Palisade mesophyll cells are found on the upper surface of a leaf and have the primary job of performing photosynthesis.

Question 22

1.2.A2 Describe the function of the following structures in a palisade mesophyll cell

Answer 22

Cell wall: provides structural rigidity and support

Plasma (cell) membrane: regulating passage of materials into and out of the cell

Chloroplast: location of photosynthesis

Vacuole: water filled sac that helps maintain cell turgidity

Nucleus: holds DNA, the genetic code for making proteins. Also has the nucleolus, where ribosomes are synthesized

Mitochondria: site of cellular respiration, where glucose chemical energy is converted to ATP chemical energy

***plant cells have other organelles as well, like ER, vesicles and Golgi

Question 23

1.2.S1 Explain why the ultrastructure of prokaryotic cells must be based on electron micrographs

Answer 23

Ultrastructures are small structures of/in a biological specimen that sre too little to see with a light microscope

Question 24

1.2.S1 Draw the ultrastructure of E. coli

Answer 24

Question 25

1.2.S2 Recognise features and identify structures in micrographs of eukaryotic cells.
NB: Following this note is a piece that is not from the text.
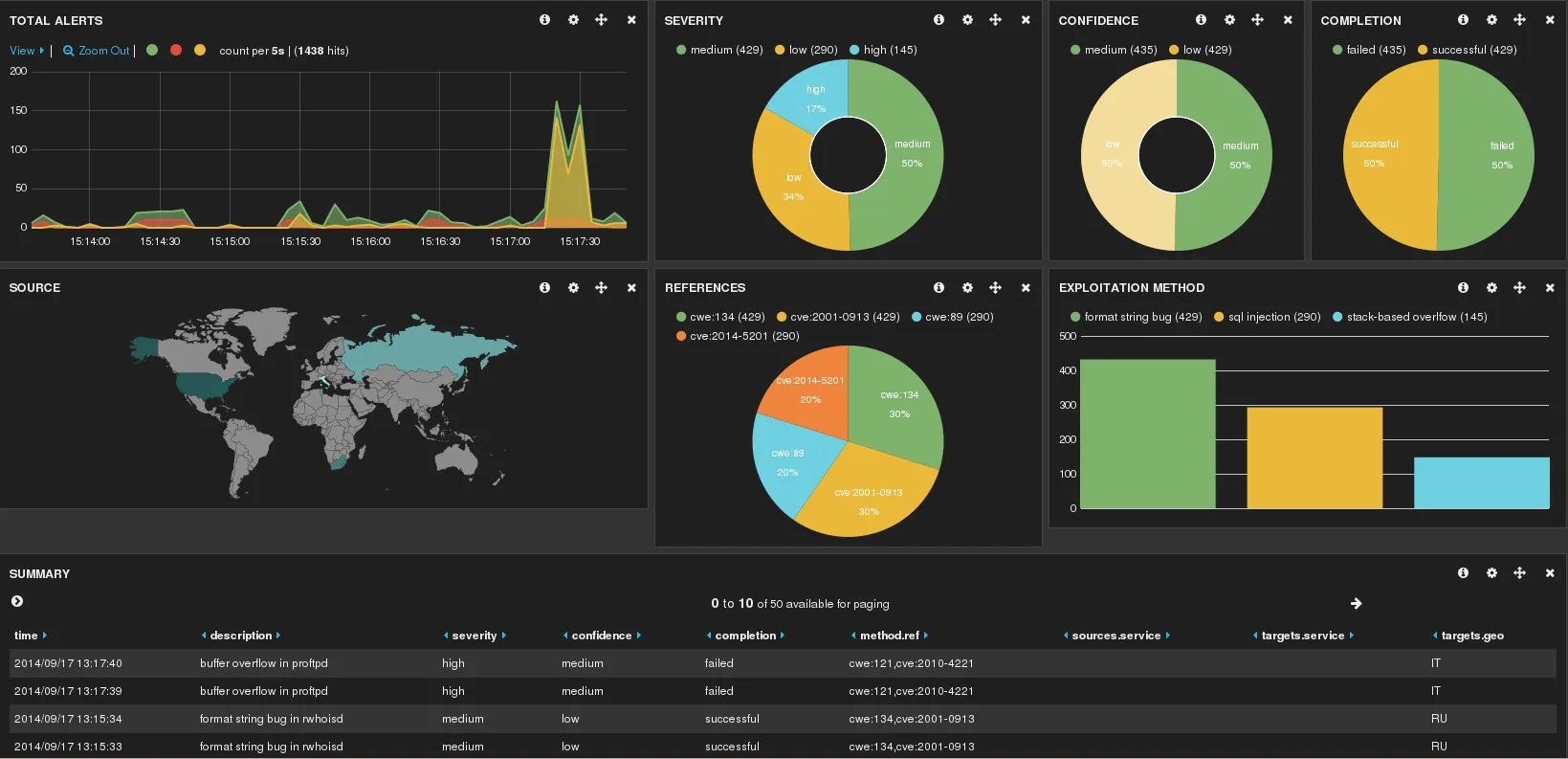Click the right arrow beside the severity column
The height and width of the screenshot is (759, 1568).
tap(504, 636)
Given a micrograph, draw and label the ultrastructure of a eukaryotic cell.

Answer 25

Question 26

1.2.S3 Explain why cells with different functions will have different structures

Answer 26

Cells have different organelles depending on the primary function of the cell type. This allows cells to specialise for a specific task which can lead to increased complexity of the entire organism.

Question 27

1.2.S3 Identify ultrastructures visible in a micrograph of a eukaryotic cell

Answer 27

Typically visible ultrastructures are:

• nucleus - look for nuclear membrane and the nucleolus
• rough ER - look for long sheets of membrane with little black dots attached (typically close to the nucleus)
• cell membrane - look ofr a thin line around the edge of the cell
• Golgi - look for stacks of membrane, typically further from nucleus
• lysosome - little, clear sacs. Hard to distinguish from vesicles
• mitochondria - often stain dark; look for internal lines
• ribosomes - look like little, dark dots. Can be “free” in the cytoplasm or bound to the rough endoplasmic reticulum
• vesicles - look for smaller clear circles
• chloroplast - typically an oval shape with stacks seen on the inside
• vacuole - looks like a vesicle, but is typically larger in size
• cell wall - thicker, clear line outside of the cell membrane

Question 28

1.2.S3 Given a micrograph of a cell, deduce the function of the cell based on the structures present

Answer 28

Cells will have specialised shapes given their function. For example:

small intestine villus cell - microvilli increase surface area for absorption; many mitochondria for fueling active transport

hormone secreting cell - many vesicles holding the hormones until secretion

photosynthetic plant cell - chloroplasts for performing photosynthesis

Question 29

1.2.NOS1 With reference to a specific example, explain how an improvement in apparatus allowed for greater understanding of cell structure

Answer 29

The invention of the electron microscope in 1931 led to better resolution when viewing cells. For example, mitochondrial structure was discovered.